Figure 8.

Cyp1b1 enzymatic activity modulates endothelial barrier function by influencing lipid metabolism. A, Levels of 20-HETE in the supernatant of β-catenin WT, LacZ- and Cyp1b1-infected β-catenin KO ECs after treatment with 10 μm arachidonic acid for 24 h with or without 5 μm TMS for 27 h (n = 3). B, Representative TEER and Ccl data of pMBMECs treated with 10 nm 20-HETE. Confluent cells were monitored for 72 h. Inlay represents a magnification of the course of TEER and Ccl values from 36 to 72 h. Cell-free inserts were used as internal control.
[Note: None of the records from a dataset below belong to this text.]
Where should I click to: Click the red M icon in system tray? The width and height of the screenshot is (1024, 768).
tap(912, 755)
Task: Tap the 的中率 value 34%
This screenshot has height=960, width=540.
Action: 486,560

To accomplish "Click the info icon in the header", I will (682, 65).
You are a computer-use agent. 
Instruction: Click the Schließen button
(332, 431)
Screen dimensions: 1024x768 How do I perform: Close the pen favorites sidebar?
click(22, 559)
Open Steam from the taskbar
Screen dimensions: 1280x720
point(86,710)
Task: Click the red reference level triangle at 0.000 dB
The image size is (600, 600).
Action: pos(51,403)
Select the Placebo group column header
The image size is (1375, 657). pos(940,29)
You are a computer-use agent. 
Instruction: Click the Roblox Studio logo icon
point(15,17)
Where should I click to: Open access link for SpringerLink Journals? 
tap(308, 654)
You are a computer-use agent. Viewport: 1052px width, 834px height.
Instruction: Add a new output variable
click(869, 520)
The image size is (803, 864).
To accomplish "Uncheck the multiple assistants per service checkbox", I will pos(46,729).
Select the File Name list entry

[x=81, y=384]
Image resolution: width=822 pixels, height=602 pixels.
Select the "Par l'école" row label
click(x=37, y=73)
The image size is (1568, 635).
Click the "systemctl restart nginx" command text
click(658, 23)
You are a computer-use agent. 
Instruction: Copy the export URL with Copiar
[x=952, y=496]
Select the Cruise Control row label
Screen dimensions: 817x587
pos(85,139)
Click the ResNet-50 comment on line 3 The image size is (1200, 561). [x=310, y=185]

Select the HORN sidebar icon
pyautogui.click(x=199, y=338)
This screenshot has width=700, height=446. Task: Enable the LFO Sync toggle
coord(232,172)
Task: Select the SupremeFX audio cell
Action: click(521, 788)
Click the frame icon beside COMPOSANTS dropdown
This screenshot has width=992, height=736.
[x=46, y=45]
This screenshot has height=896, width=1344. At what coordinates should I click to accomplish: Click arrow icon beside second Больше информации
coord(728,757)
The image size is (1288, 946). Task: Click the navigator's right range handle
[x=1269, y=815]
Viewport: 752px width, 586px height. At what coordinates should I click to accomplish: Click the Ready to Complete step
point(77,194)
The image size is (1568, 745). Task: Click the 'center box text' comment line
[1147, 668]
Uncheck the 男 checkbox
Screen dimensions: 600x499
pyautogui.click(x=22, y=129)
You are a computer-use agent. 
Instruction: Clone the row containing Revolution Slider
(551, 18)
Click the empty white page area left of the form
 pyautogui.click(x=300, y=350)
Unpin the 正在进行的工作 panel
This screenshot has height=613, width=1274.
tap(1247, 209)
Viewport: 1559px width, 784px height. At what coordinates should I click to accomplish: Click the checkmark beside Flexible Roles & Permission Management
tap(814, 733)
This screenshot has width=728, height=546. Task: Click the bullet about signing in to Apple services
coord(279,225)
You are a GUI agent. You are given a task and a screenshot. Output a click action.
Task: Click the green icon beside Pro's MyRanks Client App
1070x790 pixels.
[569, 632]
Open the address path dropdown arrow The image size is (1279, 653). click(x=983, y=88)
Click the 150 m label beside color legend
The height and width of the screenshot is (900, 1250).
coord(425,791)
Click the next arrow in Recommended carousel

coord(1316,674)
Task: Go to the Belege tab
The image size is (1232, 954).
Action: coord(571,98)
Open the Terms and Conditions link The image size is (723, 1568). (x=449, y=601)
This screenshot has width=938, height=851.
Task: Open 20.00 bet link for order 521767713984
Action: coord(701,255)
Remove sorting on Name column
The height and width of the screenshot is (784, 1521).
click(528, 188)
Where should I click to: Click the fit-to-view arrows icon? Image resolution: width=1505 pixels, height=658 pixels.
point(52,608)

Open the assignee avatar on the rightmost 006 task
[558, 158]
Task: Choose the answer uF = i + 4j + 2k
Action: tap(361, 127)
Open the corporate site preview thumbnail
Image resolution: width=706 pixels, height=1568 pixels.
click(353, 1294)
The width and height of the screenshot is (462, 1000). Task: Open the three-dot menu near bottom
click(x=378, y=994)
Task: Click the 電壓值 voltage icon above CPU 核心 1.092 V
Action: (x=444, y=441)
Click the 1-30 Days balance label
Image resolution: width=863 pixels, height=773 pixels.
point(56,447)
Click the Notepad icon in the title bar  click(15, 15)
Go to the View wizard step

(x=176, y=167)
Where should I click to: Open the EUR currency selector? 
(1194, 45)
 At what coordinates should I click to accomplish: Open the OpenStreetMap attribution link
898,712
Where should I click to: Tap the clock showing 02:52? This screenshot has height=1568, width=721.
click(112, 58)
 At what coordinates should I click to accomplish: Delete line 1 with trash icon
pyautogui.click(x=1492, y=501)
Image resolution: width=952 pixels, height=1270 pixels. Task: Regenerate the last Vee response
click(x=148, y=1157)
C, Statistical analysis of TEER (top) and Ccl (bottom) values at 48 and 72 h calculated as percentage of control (dashed line, n = 3). D, Tracer assay performed after 72 h of stimulation with the same cells as used for B, C. Flux of 0.45 kDa Lucifer yellow, TXR 3 kDa-dextran, TMR 20 kDa-dextran, and FITC 70 kDa-dextran 1 h after tracer administration are shown as absolute values for each individual experiment and in percentage relative to control condition (dashed line) representing means of all three experiments. *p < 0.05. **p < 0.01. ***p < 0.001. Error bars indicate SEM. E, Representative pictures of immunofluorescence stainings for ZO-1 and Cldn5. Scale bar, 50 μm. F, Representative pictures of immunofluorescence stainings for Ocln and caveolin (Cav-1). Scale bar, 20 μm. Stainings were performed on the same cells used for B, C, D.